I’m working on several quirky picture books and a middle grade novel about a girl with super powered singing skills. I’m always percolating on several other ideas at the same time.

~Can you tell us a little bit about your writing life?
I’m almost always writing something in my mind or noticing things that  would make a great story. I love the meanings and musicality of words, so arranging them in the most powerful way that I can fills me with joy.

~What measures do you take to protect your creativity?
I try to really live in the moment and make every moment a creative one. With five kids in my house, I have to use my creativity to motivate people to help around the house or practice instruments. Paying attention to the creativity of my children helps me keep my mind ready to embrace ideas and inspiration.

~Do you need absolute quiet to write, or do you prefer noise?

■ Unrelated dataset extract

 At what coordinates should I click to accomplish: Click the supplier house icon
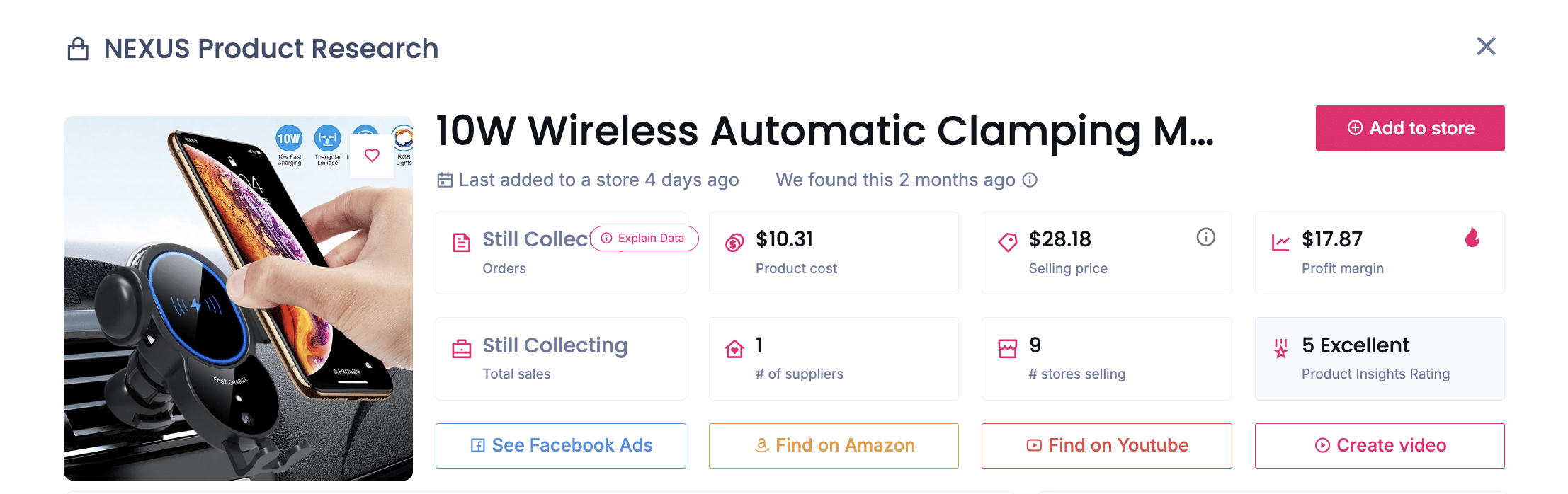(734, 349)
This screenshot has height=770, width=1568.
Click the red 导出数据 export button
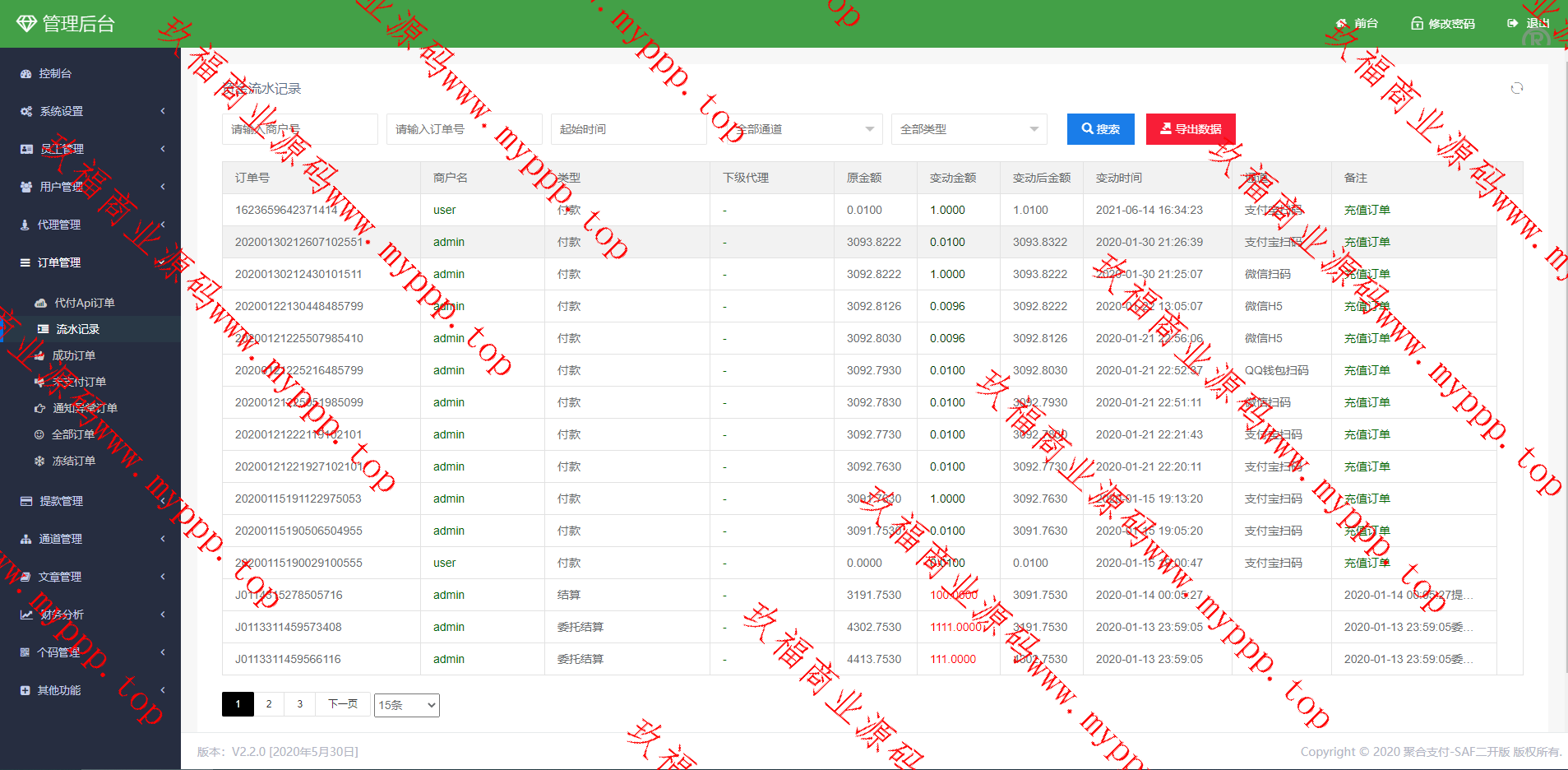[x=1190, y=129]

And how does that impact your day?
I used to need absolute quiet to write. I’ve gotten more flexible as my life has gotten more chaotic. By the time everyone is in bed, I’m too tired to write. So I try to take a few minutes to write in the morning before everyone is up and during the day and I try to catch five minutes here and there as the kids are working independently.  

~Do you create alongside and with your children?
I do. We have a project room which we named “Calliflower studio” (after Peter Reynolds told me to name it).  The room is packed with fabric, beads, painting and sewing supplies, magazines, glue, etc. The walls are papered with our paintings.  There we write songs and stories together.  

I had fun overseeing the making of creative birthday gifts for my husband recently. The boys (13 and 4 yrs) made him a movie. The 7 and 9 year old girls wrote him a song and sang it while accompanying themselves on the guitar. My 11 year old daughter made him a chess cake complete with chocolate pieces.  

~Do you have a set time of day, or of the week, that you set aside for your creative pursuits?
I try to write every morning, but honestly, I don’t really have a set time. I write when I find my muse or a moment when no one needs me.  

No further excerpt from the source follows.